(Pixel coordinate grounding data)
•••

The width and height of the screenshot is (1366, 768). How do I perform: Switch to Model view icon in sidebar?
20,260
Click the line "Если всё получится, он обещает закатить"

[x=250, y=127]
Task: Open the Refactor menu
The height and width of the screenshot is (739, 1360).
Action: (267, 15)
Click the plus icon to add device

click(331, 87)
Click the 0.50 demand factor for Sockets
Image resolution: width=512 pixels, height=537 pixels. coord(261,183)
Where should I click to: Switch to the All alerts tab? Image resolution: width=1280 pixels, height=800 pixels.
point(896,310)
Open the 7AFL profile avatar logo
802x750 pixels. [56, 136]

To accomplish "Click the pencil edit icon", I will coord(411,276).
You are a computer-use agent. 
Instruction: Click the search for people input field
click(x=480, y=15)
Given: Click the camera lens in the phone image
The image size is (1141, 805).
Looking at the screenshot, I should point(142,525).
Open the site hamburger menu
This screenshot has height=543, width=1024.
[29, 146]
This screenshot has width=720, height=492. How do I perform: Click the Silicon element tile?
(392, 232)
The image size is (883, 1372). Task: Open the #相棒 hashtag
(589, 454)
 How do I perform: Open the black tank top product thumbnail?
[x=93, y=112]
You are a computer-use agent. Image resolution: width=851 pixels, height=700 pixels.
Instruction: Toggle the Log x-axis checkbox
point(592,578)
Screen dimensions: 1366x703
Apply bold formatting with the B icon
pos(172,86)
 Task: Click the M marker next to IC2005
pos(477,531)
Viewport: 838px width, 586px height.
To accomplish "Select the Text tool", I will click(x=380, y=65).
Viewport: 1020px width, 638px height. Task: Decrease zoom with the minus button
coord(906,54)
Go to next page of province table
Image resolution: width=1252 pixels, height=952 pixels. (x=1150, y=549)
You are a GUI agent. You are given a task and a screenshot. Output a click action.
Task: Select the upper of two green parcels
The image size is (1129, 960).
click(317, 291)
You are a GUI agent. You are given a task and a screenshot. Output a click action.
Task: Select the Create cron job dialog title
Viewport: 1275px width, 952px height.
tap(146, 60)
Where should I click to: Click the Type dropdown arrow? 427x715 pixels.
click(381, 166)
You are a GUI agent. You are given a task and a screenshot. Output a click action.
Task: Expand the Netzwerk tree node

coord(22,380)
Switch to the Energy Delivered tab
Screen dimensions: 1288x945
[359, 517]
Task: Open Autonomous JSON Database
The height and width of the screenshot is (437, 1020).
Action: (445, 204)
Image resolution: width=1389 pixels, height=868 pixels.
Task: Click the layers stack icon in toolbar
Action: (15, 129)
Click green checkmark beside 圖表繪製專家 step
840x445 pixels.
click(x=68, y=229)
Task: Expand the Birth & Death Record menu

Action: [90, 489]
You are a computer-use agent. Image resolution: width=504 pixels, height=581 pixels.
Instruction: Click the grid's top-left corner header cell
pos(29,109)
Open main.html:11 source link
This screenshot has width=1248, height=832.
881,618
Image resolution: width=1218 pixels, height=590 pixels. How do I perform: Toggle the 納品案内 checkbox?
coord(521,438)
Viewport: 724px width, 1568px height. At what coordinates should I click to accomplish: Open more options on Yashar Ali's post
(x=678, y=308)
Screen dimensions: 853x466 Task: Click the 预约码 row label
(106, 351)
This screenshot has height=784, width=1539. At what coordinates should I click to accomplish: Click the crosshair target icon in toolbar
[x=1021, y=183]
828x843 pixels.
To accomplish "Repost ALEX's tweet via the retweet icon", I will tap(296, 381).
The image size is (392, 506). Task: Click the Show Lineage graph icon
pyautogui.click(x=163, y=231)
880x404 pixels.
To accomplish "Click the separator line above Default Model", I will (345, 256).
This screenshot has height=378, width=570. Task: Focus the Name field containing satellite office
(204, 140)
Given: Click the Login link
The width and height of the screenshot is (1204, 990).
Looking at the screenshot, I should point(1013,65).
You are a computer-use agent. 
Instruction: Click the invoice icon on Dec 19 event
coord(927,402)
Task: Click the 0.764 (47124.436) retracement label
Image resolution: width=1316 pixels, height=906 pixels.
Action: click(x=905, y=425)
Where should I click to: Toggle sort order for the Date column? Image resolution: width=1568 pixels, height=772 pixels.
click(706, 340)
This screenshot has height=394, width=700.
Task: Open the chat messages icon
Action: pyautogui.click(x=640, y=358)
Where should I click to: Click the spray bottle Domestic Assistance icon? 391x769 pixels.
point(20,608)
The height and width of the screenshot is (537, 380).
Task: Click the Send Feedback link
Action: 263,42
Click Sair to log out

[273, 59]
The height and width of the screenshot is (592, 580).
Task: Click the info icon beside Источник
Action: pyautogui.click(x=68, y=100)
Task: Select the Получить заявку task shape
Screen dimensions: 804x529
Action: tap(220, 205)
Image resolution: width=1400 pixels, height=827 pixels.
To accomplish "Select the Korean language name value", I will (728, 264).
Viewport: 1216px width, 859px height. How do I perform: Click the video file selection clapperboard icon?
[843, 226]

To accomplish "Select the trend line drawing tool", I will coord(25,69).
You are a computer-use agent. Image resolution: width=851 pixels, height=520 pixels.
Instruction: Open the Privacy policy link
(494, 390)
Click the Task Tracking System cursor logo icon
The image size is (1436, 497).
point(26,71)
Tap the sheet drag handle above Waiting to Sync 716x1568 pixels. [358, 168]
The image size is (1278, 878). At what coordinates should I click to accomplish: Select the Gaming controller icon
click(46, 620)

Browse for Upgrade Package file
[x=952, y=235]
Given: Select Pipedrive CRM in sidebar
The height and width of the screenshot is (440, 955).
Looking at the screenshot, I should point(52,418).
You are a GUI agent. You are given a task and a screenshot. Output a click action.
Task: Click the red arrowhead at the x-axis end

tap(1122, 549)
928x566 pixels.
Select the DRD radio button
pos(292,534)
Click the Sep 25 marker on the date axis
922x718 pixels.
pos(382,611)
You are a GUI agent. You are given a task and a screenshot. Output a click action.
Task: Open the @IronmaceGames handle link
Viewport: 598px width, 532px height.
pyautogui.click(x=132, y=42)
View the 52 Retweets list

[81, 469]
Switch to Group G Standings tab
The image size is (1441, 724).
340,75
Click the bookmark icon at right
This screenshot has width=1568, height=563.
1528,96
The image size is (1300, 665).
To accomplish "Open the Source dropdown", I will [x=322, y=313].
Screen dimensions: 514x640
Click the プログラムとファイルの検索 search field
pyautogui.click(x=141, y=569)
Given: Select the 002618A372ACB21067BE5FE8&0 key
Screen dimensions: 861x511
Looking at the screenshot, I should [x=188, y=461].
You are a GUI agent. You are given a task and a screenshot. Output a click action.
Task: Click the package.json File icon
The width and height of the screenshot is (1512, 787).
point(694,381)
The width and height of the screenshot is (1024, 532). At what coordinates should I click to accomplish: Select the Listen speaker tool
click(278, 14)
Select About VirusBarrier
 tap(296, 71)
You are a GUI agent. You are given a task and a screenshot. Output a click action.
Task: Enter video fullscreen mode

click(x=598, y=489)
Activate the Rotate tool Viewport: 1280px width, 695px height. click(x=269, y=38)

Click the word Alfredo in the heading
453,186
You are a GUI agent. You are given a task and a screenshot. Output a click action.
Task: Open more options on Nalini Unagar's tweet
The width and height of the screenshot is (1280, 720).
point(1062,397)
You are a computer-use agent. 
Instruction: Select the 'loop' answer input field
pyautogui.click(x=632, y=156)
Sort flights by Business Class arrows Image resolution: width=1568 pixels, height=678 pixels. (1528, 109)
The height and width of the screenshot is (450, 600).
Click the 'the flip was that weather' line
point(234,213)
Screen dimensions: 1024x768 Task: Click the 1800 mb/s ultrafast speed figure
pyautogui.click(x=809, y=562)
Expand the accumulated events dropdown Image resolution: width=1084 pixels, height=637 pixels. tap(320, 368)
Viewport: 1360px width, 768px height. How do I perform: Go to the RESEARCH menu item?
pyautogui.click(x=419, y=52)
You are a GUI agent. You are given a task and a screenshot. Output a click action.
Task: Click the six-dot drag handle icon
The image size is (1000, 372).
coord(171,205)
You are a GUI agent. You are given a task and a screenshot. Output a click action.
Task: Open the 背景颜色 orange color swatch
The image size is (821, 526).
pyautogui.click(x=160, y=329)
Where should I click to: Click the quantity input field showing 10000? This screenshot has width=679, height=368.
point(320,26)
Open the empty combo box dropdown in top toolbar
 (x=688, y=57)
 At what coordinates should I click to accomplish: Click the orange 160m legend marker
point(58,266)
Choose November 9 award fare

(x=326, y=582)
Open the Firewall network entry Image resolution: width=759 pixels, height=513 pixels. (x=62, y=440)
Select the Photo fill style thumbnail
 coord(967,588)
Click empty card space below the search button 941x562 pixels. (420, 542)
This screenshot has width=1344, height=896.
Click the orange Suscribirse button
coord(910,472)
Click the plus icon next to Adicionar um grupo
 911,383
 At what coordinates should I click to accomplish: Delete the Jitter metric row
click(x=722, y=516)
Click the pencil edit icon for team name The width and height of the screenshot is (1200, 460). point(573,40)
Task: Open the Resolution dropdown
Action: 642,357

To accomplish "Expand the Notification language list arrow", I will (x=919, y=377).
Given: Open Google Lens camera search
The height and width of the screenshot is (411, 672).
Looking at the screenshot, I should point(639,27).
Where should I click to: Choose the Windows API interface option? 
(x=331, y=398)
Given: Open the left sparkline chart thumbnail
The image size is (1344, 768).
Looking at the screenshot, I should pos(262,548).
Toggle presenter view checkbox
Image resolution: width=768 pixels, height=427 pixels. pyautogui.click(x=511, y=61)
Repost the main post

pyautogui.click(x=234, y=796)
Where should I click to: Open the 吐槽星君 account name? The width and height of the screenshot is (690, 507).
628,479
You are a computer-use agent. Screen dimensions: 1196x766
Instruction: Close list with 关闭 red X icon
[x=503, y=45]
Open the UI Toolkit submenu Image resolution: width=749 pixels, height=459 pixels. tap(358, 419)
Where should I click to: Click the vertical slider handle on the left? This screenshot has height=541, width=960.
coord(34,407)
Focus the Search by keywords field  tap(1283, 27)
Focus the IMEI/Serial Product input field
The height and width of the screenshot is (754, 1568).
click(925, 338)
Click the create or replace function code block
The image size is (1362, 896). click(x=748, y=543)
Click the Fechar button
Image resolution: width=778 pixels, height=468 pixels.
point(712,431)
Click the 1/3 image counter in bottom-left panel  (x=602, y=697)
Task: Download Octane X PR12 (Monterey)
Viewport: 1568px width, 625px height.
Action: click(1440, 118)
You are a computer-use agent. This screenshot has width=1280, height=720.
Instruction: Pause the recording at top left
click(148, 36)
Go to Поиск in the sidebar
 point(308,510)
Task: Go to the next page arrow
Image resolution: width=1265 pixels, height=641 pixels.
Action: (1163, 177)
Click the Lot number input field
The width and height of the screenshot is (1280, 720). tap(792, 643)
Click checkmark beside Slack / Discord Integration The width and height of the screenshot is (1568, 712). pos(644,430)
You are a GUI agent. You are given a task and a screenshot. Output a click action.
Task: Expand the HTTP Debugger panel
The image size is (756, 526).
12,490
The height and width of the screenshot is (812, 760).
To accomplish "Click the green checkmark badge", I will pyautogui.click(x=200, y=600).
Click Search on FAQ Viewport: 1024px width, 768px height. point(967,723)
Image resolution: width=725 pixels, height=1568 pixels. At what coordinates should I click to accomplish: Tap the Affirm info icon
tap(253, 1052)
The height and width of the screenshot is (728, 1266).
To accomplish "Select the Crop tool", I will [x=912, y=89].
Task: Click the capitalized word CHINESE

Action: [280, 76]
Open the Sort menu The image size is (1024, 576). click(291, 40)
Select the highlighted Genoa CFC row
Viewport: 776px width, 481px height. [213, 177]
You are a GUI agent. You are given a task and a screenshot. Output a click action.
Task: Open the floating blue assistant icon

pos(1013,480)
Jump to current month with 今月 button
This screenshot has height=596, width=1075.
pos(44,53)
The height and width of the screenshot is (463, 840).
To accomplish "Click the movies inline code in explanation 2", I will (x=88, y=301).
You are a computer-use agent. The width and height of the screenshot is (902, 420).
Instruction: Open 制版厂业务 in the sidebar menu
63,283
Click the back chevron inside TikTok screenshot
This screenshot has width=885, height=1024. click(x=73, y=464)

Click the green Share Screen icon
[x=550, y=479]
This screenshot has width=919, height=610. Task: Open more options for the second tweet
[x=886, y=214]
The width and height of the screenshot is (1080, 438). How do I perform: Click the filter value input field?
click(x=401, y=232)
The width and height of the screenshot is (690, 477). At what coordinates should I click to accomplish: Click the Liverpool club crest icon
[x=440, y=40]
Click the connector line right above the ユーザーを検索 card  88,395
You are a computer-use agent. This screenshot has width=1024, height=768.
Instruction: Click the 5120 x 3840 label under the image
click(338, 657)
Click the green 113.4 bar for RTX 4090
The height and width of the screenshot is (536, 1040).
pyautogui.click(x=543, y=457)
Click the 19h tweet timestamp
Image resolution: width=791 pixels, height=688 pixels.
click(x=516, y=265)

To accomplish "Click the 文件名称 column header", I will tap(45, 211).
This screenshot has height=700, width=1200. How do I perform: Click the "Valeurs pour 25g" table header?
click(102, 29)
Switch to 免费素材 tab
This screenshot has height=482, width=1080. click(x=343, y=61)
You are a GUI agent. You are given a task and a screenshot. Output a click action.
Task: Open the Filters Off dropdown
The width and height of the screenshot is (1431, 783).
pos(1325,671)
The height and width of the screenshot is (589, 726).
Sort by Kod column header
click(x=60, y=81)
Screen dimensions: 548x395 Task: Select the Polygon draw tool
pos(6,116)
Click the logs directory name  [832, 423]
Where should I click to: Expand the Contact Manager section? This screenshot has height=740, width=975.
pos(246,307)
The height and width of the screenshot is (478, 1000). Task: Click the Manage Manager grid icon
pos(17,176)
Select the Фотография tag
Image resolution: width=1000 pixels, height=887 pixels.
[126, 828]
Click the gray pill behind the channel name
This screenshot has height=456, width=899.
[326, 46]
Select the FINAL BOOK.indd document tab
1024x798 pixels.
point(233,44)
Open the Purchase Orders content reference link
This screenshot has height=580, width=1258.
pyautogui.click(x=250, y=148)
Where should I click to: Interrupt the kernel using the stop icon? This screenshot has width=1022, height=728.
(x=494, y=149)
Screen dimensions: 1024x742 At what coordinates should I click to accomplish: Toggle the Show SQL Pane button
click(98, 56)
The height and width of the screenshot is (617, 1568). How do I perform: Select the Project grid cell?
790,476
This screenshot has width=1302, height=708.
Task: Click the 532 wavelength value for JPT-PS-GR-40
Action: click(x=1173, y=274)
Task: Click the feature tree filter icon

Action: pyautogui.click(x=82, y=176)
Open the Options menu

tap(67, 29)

•••

## Task instructions
Filter the entries down to the lines with the word "language" in them.

## Exercise result
To accomplish "Select the Korean language name value", I will (728, 264).
To accomplish "Expand the Notification language list arrow", I will (x=919, y=377).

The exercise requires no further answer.